The cover photograph for Extra Circus is a color negative for the Metal Circus cover, which was in black and white. Shot by Grant Hart in the office of Revolution guitarist Dez Dickerson's father in downtown Saint Paul, Minnesota, the desk is a visual representation of Hüsker Dü's discography to date; the photo of Mao Zedong references the cover of "Statues/Amusements", the Statue of Liberty calendar represents "In a Free Land", and barely visible on the desk is the logo that appears on the back cover of Everything Falls Apart. Also, the catalog number for Land Speed Record, NAR007, is printed on the plane's wing.
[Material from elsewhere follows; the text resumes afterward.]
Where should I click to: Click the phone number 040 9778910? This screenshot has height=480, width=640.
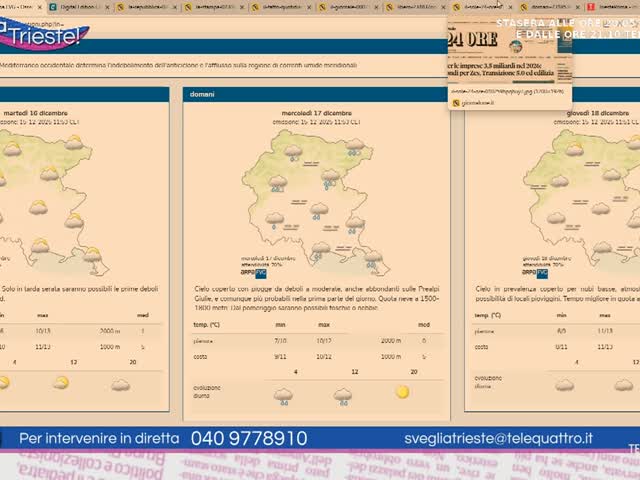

Hart said that it was the most satisfying graphics project he ever did for Hüsker Dü. "By the time it was all set up, I had to race the sun and deal with drunken street revelers getting in the way of the shot," he said. "The shoot was on Saint Patrick's Day, and there were a ton of throw aways where you can see the tips of those party horns entering the frame."

==Album cover and title==
The cover photograph used for Savage Young Dü was taken c. 1979 by amateur photographer Steve Hengstler, a college friend of Bob Mould's. Hengstler's photos, publicity shots taken in St. Paul and photos from live shows, are on the cover of the box set and in its companion book. Hengstler decided early on to photograph Hüsker Dü as an up-and-coming band and followed them to gigs. Minnesota Public Radio personality Mary Lucia called it "primitive rock photography at its very best." Photos taken by Hengstler were used for the cover of Andrew Earles' 2010 book Hüsker Dü: The Story of the Noise-Pop Pioneers Who Launched Modern Rock, in Gorman Bechard's 2013 film documentary, Every Everything: The Music, Life & Times of Grant Hart, as well as in Bob Mould's 2011 autobiography, See a Little Light: The Trail of Rage and Melody, and on the cover of Mould's 2014 album, Beauty & Ruin. Hengstler died in 2004 at age 43 of cancer.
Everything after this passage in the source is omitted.